商人道まだ読んでませんが

http://cruel.org/other/matsuo/merchantsandsamurai.html

はっきり山形氏は松尾さんの議論をまったく理解していないように思うのだが、なんとなく、山形さんの気持もわかるような気がする。私自身もそうだったのだが、松尾さんの話を生半可に聞くと、「コイツ、カンボジア行ったらポルポトなるやろ」とか「スターリン大好きなんとちゃうか」と思ってしまう。(私もそう思ってましたから。はい)はっきりいって山形さんの指摘している内容以前のことをこれから書くのだが、内容以前の誤解で松尾さんの議論が全然みえなくなっているように思う。

誤解の原因のひとつは、次のことが理解されにくいことだと思う。松尾さんがいう、社会主義とか、アソシエーションとか、今回のように商人道などの規範めいて見えることは、実は松尾さんにとって、規範ではない。それは、もっと上位の倫理の観点から見て、社会主義なりアソシエーションなり商人道なりの方向が戦略として合理的だといいたいのだろうと思う。
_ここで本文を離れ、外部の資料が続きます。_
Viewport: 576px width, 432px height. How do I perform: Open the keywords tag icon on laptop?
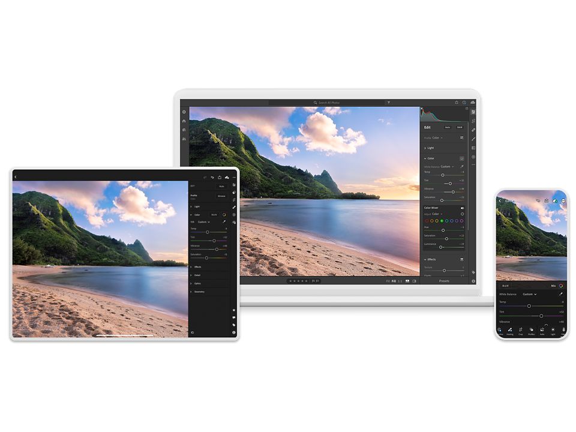(x=473, y=272)
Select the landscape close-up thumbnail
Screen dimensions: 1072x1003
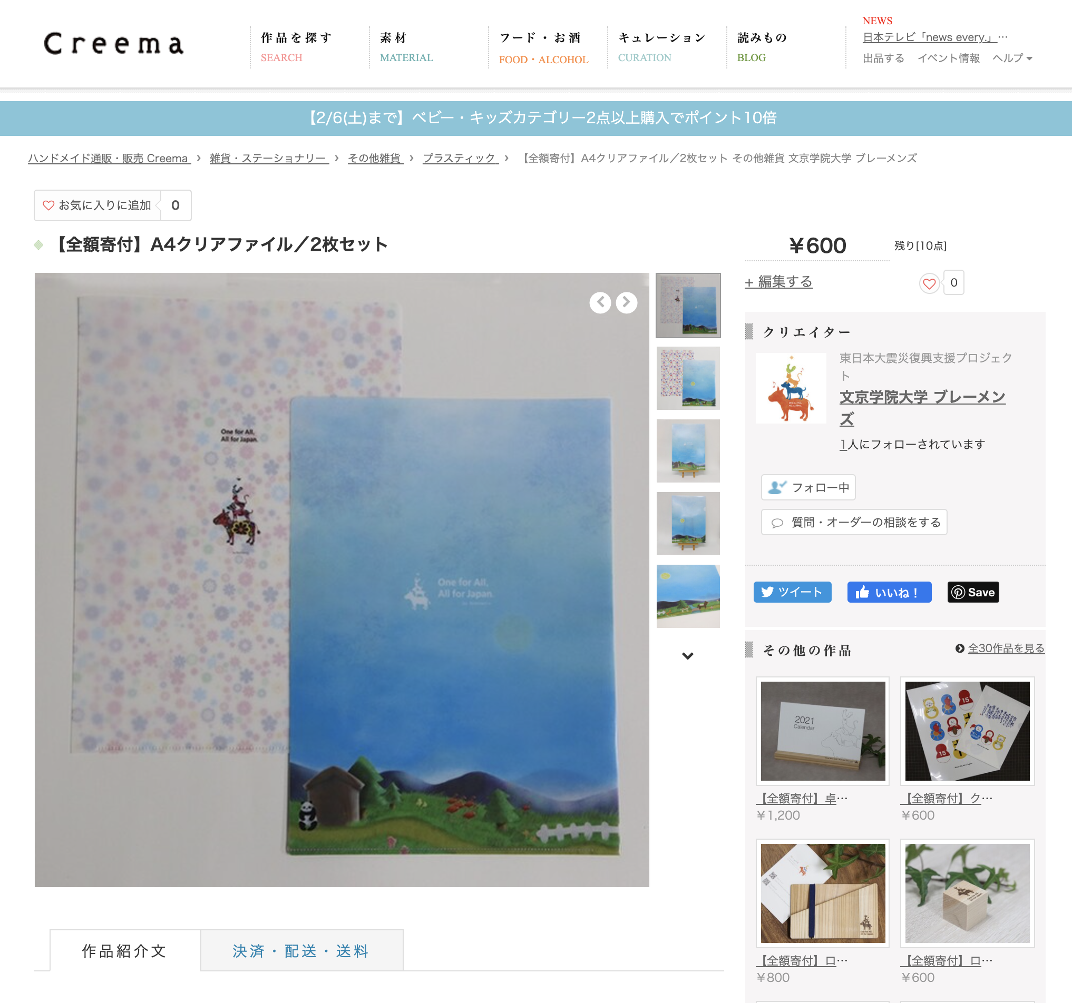688,596
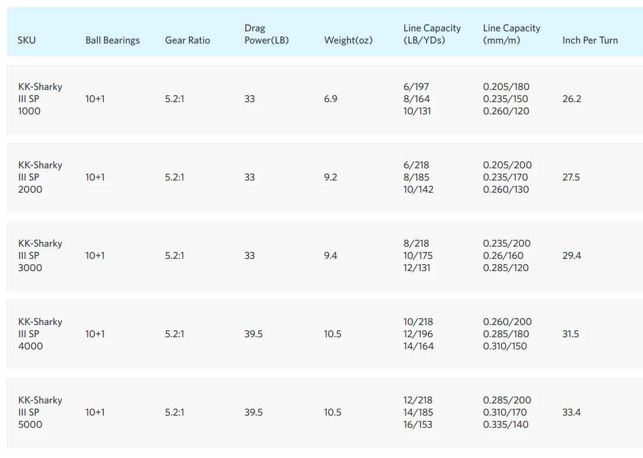
Task: Click the 31.5 inch per turn value
Action: click(x=571, y=334)
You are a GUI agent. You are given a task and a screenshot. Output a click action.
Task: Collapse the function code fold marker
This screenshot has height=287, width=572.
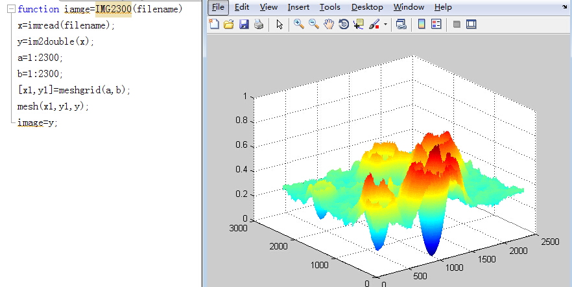click(10, 9)
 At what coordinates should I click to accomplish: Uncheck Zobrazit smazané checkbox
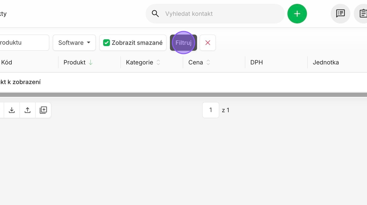click(106, 43)
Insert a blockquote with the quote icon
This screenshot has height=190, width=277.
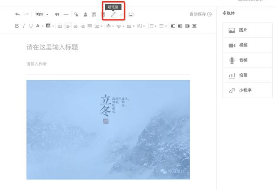[57, 14]
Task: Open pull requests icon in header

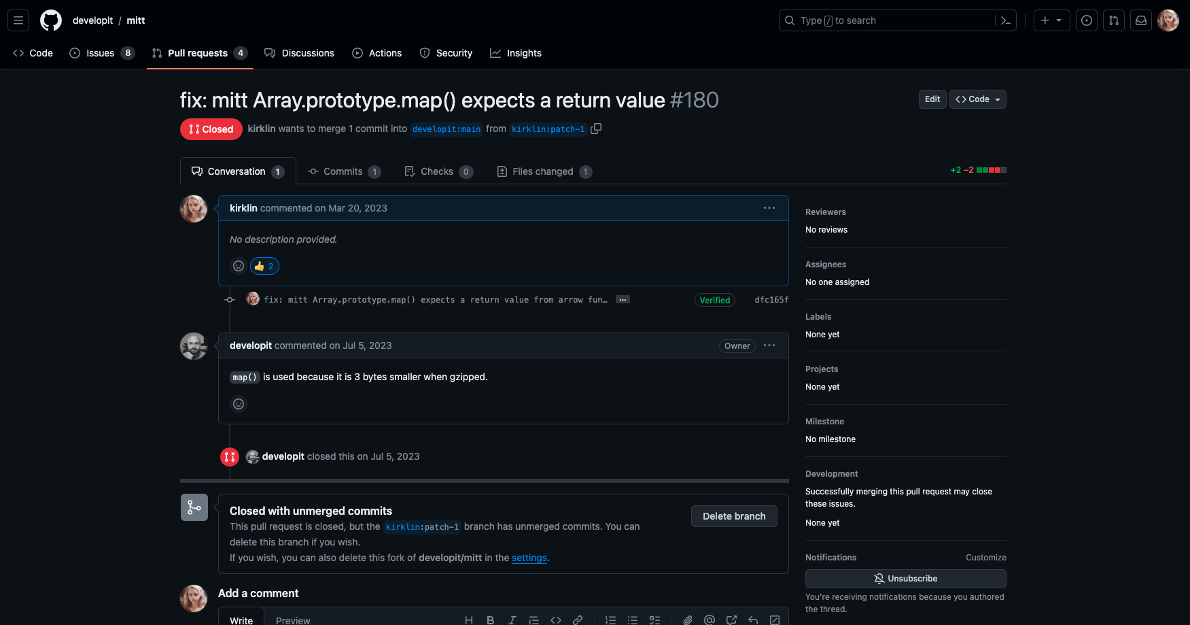Action: point(1114,20)
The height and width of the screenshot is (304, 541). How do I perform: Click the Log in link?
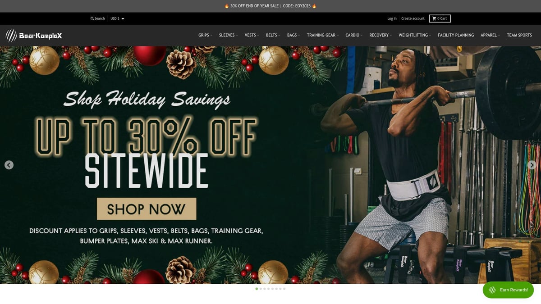pyautogui.click(x=392, y=18)
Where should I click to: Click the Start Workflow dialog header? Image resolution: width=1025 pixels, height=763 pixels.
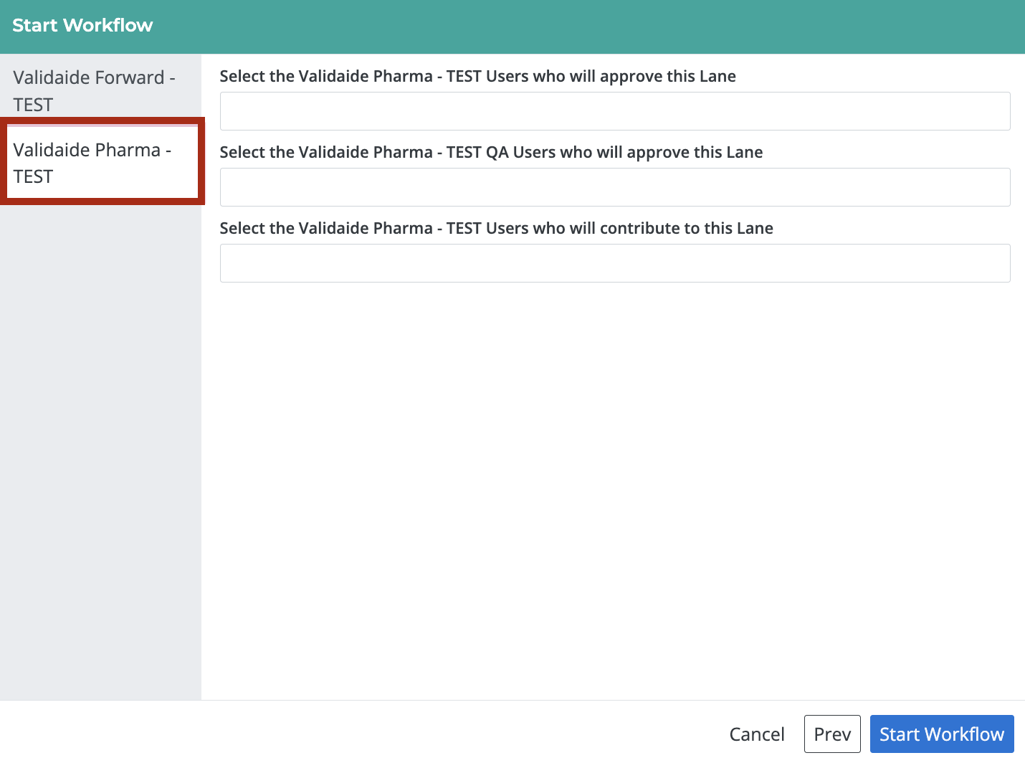click(x=82, y=25)
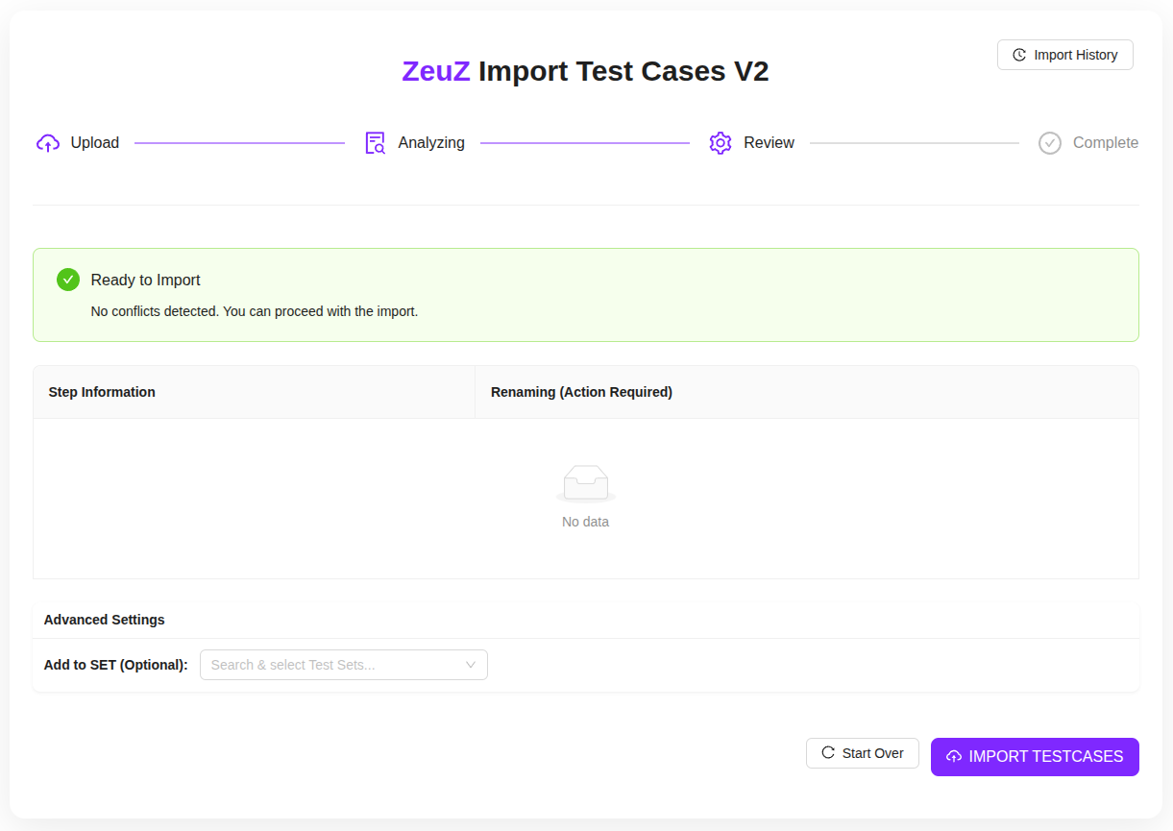
Task: Click the Upload step cloud icon
Action: tap(48, 143)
それでは松尾さんにとっての上位の倫理とは何かといえば、それは疎外のない状態をめざすことだ。山形さんは、この松尾さんの疎外を完璧に誤解しているのだが、疎外というのは、すでに自分の手にある社会における交通なり、協働なり、愛なりといったものが、お金とか、国家とか、神とかにもたらされていると認識され、そのことが、人間の意識的な選択を邪魔している状況をいう。*1こういうと難しそうだが、松尾さんのいう「はあはあいってる感性的個人」の声に耳をすますことが疎外をのりこえることの第一歩である。すでに我々の社会は我々自身の手で協働を実現しているのに、それを実現するのはお金だと勘違いする。協働を担っているのが自分たちであることを忘れて、お金が協働の成果であるモノを生みだしているかのように、勘違いをする。そのことで「お金ほしい、お金ほしい、はあはあ、はあはあ」としんどくなってしまう。(神戸大学の○○係のすてきなお姉さんたちが、私や松尾さんのようなうだつのあがらん大学院生にまったく興味を示さないから、われわれが「はあはあ」いっていたのは疎外ではなく、山形さんのいうところの葛藤である。その当時(もちろん今も)、すてきなお姉さんたちは私や松尾さんの手に届かなかったからである。だけども、松尾さんはこのようなときも、「はあはあ」いう感性を全身で肯定していた。)だから、松尾さんが商人道をすすめるのは、「おたがいに、はあはあしんどいですね。まるでポルポトの国にいるみたいですね。商人道だともっと楽しく生きれますよ」と言っているだと思う。

ところが、おそらく多くの腐ったマルクス主義者のイメージもあって、マルクス主義として主張される松尾さんの商人道は、「商人道を実践しないやつは収容所行き」という主張と誤解されやすい。そのように商人道がうけとられるなら、松尾さんはそれこそ疎外だというにちがいない。

最後に、大学院時代に私と松尾さんで、私が武士道を松尾さんが商人道を主張する議論を何回かしていたように思う。山形さんの批判と松尾さんの反論しか読んでいないが、経済学的には武士道は関係特殊的な資産を重視する立場で、商人道は交換の利益を重視する立場と見てよいのではないかと思う。また、技術進歩の側面からは、イノベーションの動機は武士道にかかわり、イノベーションの普及は商人道にかかわるといってもいいと思う。*2ここでは、詳細は書かないが、若年層の雇用の不安定の問題は、商人道のゆきすぎなり、山形さんや田中くんが指摘するようなパイの縮小による武士道を実行することの困難さにあると見ることは可能なようにも思う。卒直に松尾さんは商人道よりで、私は武士道よりのバイアスがあるのを感じる。ただ、武士道バイアスの私としては、企業の組織的な側面を軽視する傾向は、企業組織の分析の発展にもかかわらず強く感じるので、僭越ないいかただが、松尾さんも含めて多くの経済学者は武士道をもっと学ぶべきだと思う。(と、大学院時代の論争を蒸しかえしたりする。)


商人道ノスヽメ

商人道ノスヽメ

*1:http://d.hatena.ne.jp/osakaeco/20080701/p1 を参照。

*2:ローマーのR&Dのモデルとか、『イノベーションのジレンマ』、マルクスの特別剰余価値も武士道の話だ。